PROVIDENCE – It’s a well-known fact in the medicinal community that laughter is of course the best treatment for most of life’s maladies. However, recent findings published in the Rhode Island Scientific Journal are now challenging this popular belief. The findings were documented over the course of a week-long clinical study in which two focus groups were treated using both conventional and pharmaceutic methods.
Both groups housed a variety of conditions and ailments ranging from influenza, to broken bones, to several terminal cases. Each side was approached in the same way – they would first go through group therapy and then later assigned their own doctor for 1-on-1 treatment.
Focus group A, the medicine group, started with a general regiment of Acetaminophen and intravenous therapy for all patients. On the other side, doctors of focus group B brought in hospital pastor Father Bob to read from his always popular joke book: “Knock Knock, It’s Jesus.”

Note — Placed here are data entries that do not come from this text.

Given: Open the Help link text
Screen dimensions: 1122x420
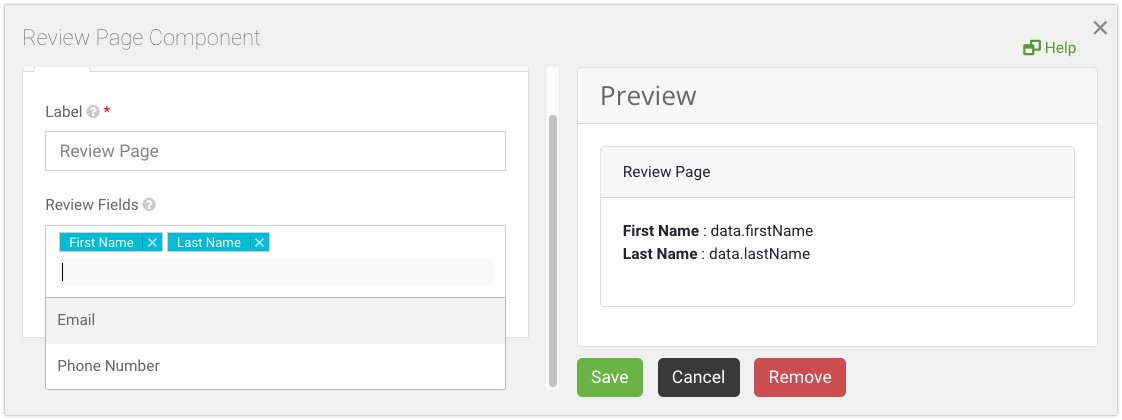Looking at the screenshot, I should tap(1060, 48).
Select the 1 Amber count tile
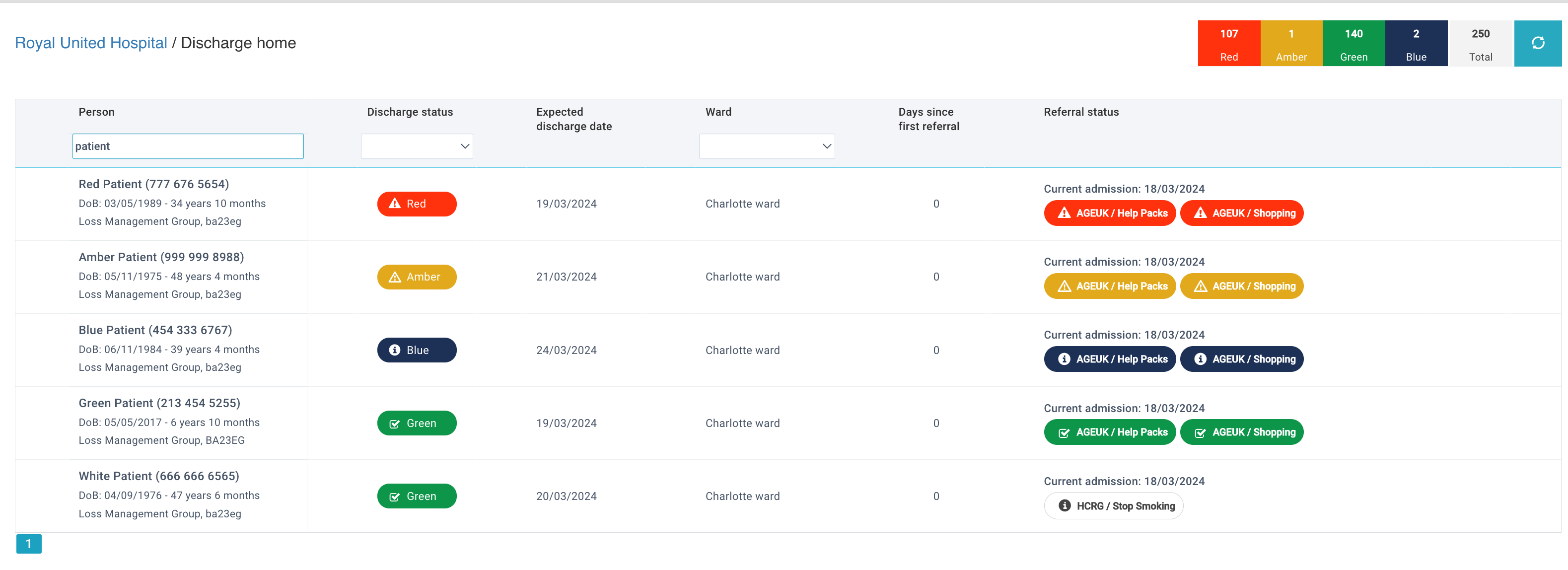The width and height of the screenshot is (1568, 570). coord(1291,43)
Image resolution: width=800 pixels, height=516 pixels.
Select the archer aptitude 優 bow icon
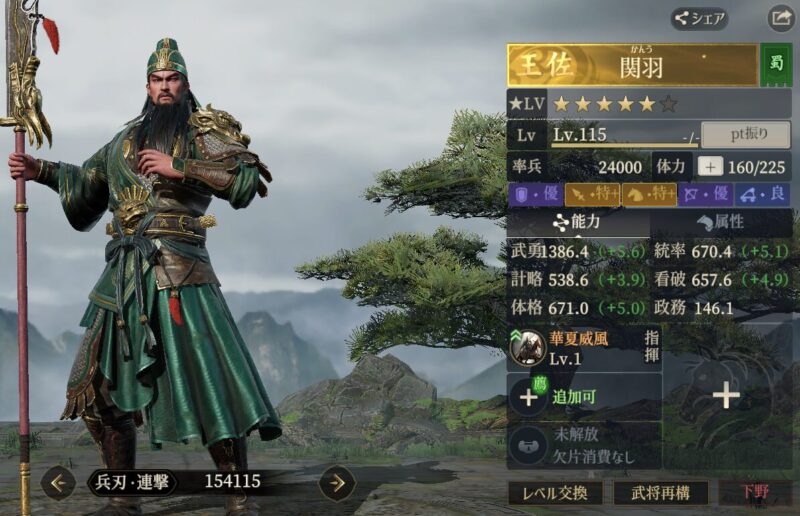coord(706,194)
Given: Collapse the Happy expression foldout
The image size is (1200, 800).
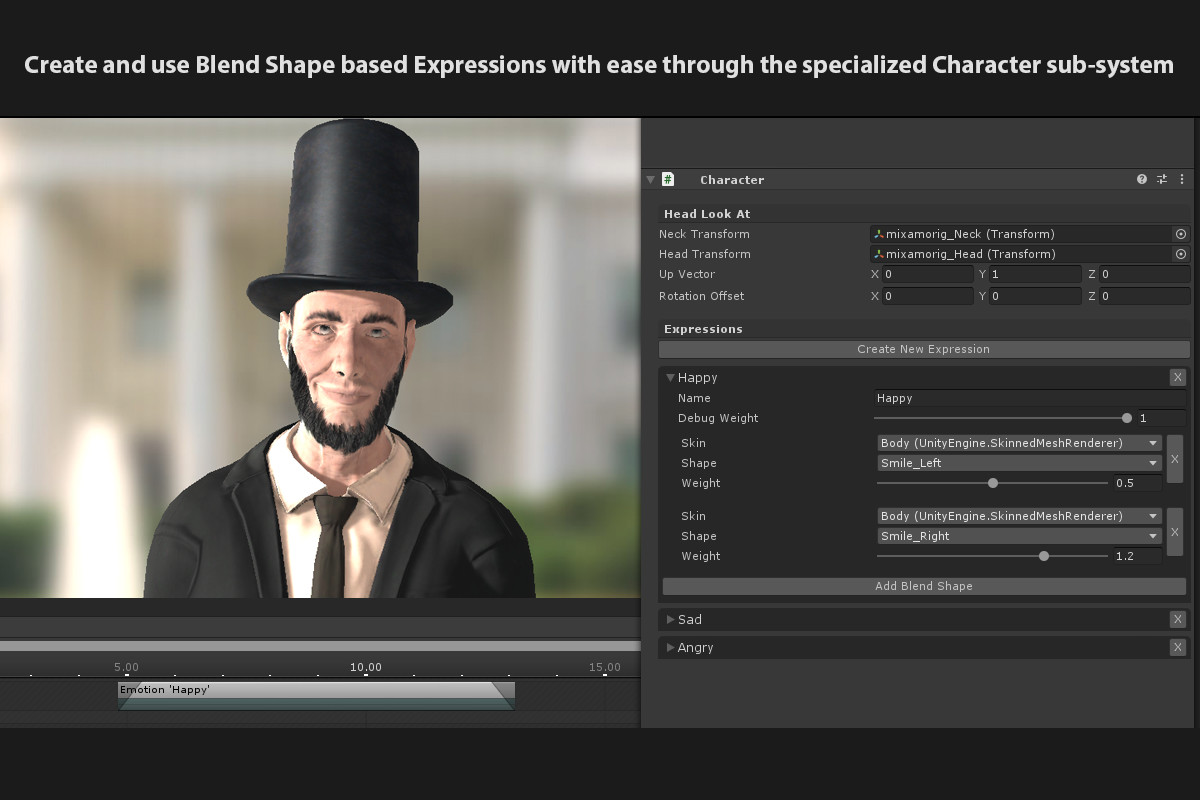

Despite his reputation however, most of the crowd was unresponsive. After several duds Father Bob was forced to go to his A-material. His final joke, “Why are there no coupons in heaven?” (Because only Christ saves), was met with silence so loud you could hear a catheter drip.
On the second day, patients began receiving one-on-one treatment. In focus group A, patients received individual care and were treated with appropriate medications based on their illness. In focus group B, Doctor’s brought in specialist Chuckles the Clown, M.D. to give the patients the individual attention that they need. Once again however, each member of the group rejected their treatment.
“Please god, just let it stop,” said one patient as Chuckles, once again, clumsily tripped over Mrs. Johnson’s ventilator. Doctors reassured the patients that their participation was critical for helping future patients receive the best care. After each person had received a boop on the nose and their own personalized balloon-animal, Chuckles diagnosed each patient with a broken funny bone before being promptly escorted from the room.
By the end of the week, 9 of the 10 member of group A had shown signs of improvement with several being fully cured. Things had taken a turn for the worse in group B however. The final performance by a Carrot Top impersonator seemed to unnerve many of the patients. Some begged the doctors for medication while others made desperate bids for freedom. At the study’s end, doctors concluded that medicine was indeed the best form of treatment but acknowledged that laughter was still effective in some cases. Doctors thanked the participants for their participation and then invited Chuckles in for a final encore.